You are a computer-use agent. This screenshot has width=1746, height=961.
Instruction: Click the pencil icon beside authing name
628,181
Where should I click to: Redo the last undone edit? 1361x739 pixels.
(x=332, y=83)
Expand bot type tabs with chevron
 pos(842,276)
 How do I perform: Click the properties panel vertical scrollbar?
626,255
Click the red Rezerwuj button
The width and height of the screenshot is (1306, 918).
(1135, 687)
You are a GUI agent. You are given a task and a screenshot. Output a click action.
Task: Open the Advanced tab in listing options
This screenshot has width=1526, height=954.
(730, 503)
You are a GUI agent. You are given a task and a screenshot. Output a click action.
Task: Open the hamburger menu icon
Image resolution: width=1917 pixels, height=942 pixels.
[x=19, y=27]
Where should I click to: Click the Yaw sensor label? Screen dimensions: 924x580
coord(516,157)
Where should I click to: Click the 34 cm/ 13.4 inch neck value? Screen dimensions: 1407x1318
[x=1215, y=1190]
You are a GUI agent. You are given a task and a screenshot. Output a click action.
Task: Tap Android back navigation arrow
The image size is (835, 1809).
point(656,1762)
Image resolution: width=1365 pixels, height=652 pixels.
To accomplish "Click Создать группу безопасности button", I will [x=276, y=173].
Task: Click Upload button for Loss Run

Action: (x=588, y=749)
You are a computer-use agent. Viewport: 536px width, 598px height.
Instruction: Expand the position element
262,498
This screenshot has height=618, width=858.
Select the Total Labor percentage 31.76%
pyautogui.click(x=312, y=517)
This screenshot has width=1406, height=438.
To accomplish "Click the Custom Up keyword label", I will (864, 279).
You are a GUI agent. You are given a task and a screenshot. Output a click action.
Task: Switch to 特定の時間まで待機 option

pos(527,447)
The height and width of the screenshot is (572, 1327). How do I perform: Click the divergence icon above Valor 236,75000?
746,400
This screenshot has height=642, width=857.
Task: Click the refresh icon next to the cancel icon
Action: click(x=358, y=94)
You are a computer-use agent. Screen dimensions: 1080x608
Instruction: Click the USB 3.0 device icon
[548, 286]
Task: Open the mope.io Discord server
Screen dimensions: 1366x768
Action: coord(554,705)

# # # #

◆ Task description
Your task is to retype the records above exactly.

◆ Answer section
You are a computer-use agent. This screenshot has width=1746, height=961.
Instruction: Click the pencil icon beside authing name
628,181
Where should I click to: Redo the last undone edit? 1361x739 pixels.
(x=332, y=83)
Expand bot type tabs with chevron
 pos(842,276)
 How do I perform: Click the properties panel vertical scrollbar?
626,255
Click the red Rezerwuj button
The width and height of the screenshot is (1306, 918).
(1135, 687)
You are a GUI agent. You are given a task and a screenshot. Output a click action.
Task: Open the Advanced tab in listing options
This screenshot has width=1526, height=954.
(730, 503)
You are a GUI agent. You are given a task and a screenshot. Output a click action.
Task: Open the hamburger menu icon
Image resolution: width=1917 pixels, height=942 pixels.
[x=19, y=27]
Where should I click to: Click the Yaw sensor label? Screen dimensions: 924x580
coord(516,157)
Where should I click to: Click the 34 cm/ 13.4 inch neck value? Screen dimensions: 1407x1318
[x=1215, y=1190]
You are a GUI agent. You are given a task and a screenshot. Output a click action.
Task: Tap Android back navigation arrow
The image size is (835, 1809).
point(656,1762)
Image resolution: width=1365 pixels, height=652 pixels.
To accomplish "Click Создать группу безопасности button", I will [x=276, y=173].
Task: Click Upload button for Loss Run

Action: (x=588, y=749)
You are a computer-use agent. Viewport: 536px width, 598px height.
Instruction: Expand the position element
262,498
This screenshot has height=618, width=858.
Select the Total Labor percentage 31.76%
pyautogui.click(x=312, y=517)
This screenshot has width=1406, height=438.
To accomplish "Click the Custom Up keyword label", I will (864, 279).
You are a GUI agent. You are given a task and a screenshot. Output a click action.
Task: Switch to 特定の時間まで待機 option

pos(527,447)
The height and width of the screenshot is (572, 1327). How do I perform: Click the divergence icon above Valor 236,75000?
746,400
This screenshot has height=642, width=857.
Task: Click the refresh icon next to the cancel icon
Action: click(x=358, y=94)
You are a computer-use agent. Screen dimensions: 1080x608
Instruction: Click the USB 3.0 device icon
[548, 286]
Task: Open the mope.io Discord server
Screen dimensions: 1366x768
Action: coord(554,705)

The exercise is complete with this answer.